Mix and match models and datasets

One strength of OpenRetina is that model definitions and dataset loaders are decoupled through shared interfaces. In practice, this means you can often reuse a model family across datasets by changing configs rather than rewriting training code.

Concrete example: base core-readout across datasets

The base_core_readout model is used in multiple dataset-specific top-level configs, including:

Both compose:

dataset-specific data_io/*
dataset-specific dataloader/*
shared model: base_core_readout

This is the core "mix-and-match" pattern: keep the model family, change dataset wiring.

Practical recipe

Pick a top-level config close to your target data format.
Keep model: base_core_readout (or another compatible model group).
Swap data_io and dataloader groups to match the dataset.
Verify input shape and required metadata in the top-level model: overrides.

Minimum config requirements (what you always need)

When you mix and match, these fields should always be explicitly defined in your top-level config:

exp_name: run identifier used in logs and output directories.
paths.cache_dir: where downloaded files are cached.
paths.data_dir: local or remote data location consumed by data_io loaders.
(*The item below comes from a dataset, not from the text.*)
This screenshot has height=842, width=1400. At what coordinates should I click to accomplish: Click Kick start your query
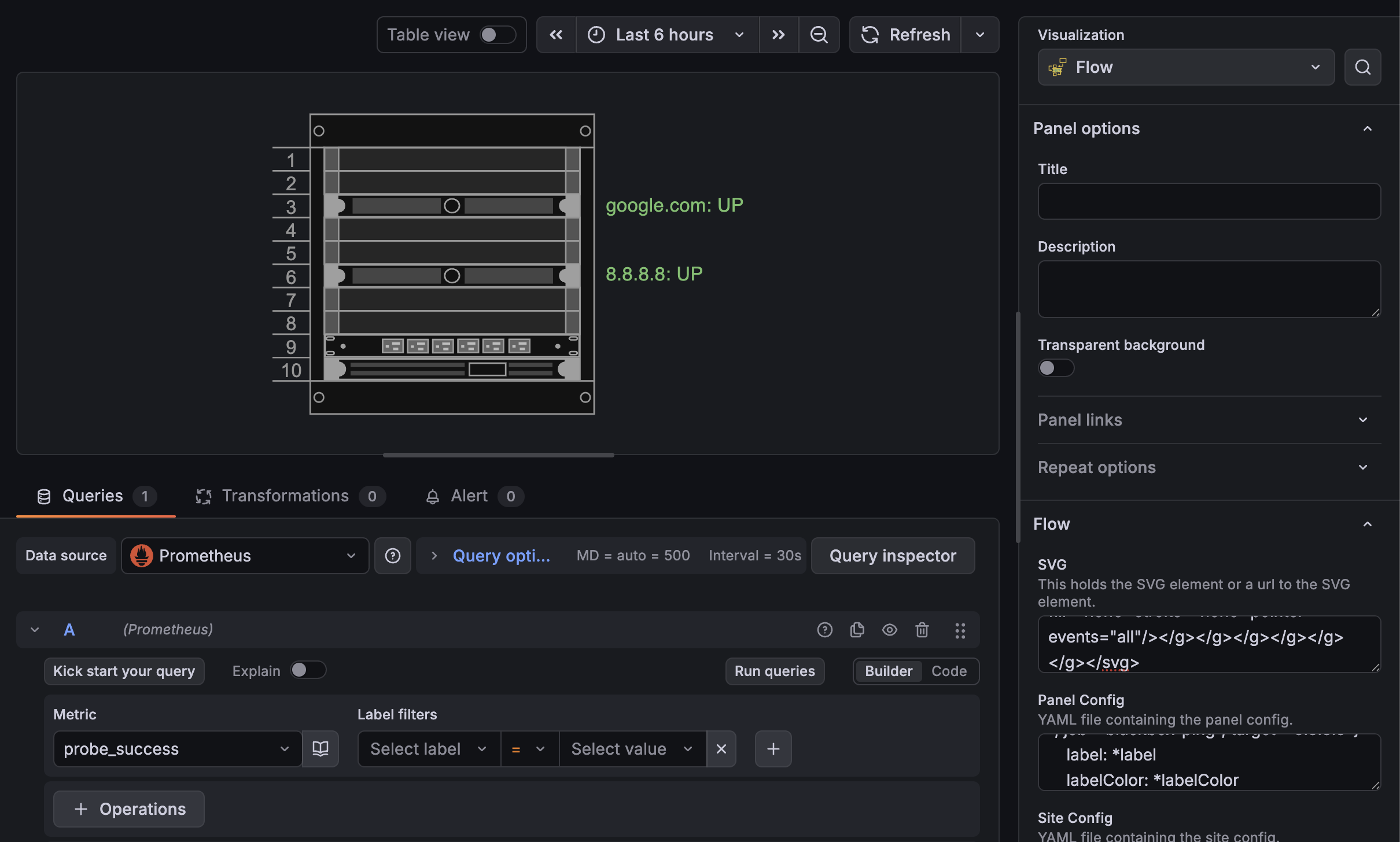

If remote, the download target will be in paths.cache_dir.
model.in_shape: expected stimulus shape as (channels, time, height, width).
dataset/model defaults in defaults: data_io, dataloader, model, trainer, logger, and callbacks.
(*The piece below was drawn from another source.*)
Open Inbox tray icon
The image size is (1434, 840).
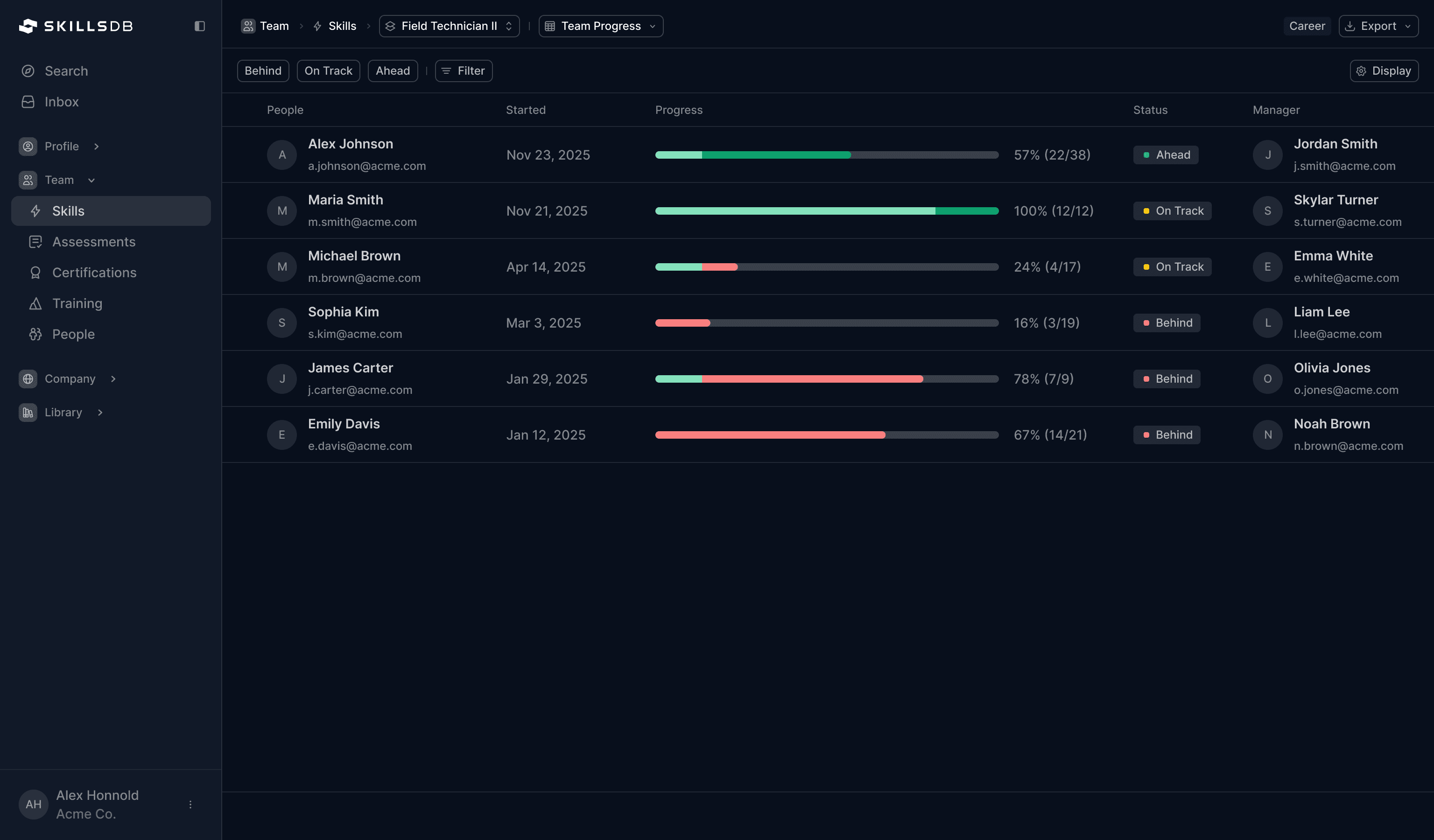[28, 102]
In practice, you should also confirm:

check_stimuli_responses_match: set to true unless you are debugging loader mismatches.
trainer.max_epochs and precision/device settings are realistic for your hardware.

Important: n_neurons_dict is required by the model, but it is injected automatically at train time from dataset metadata (compute_data_info). You do not need to set it manually in top-level configs.

Compatibility caveats

Not every model can run on every dataset without adaptation. For example, the package conatins single-cell models that rely on white-noise-derived receptive field parameters, which may require metadata that natural-movie-only datasets do not provide.

How to validate compatibility quickly

Run one short training/evaluation job with reduced epochs/batch size.
Check that dataloaders expose expected keys (train, validation, test, or custom test names).
Confirm model input/output shapes and neuron counts are resolved correctly.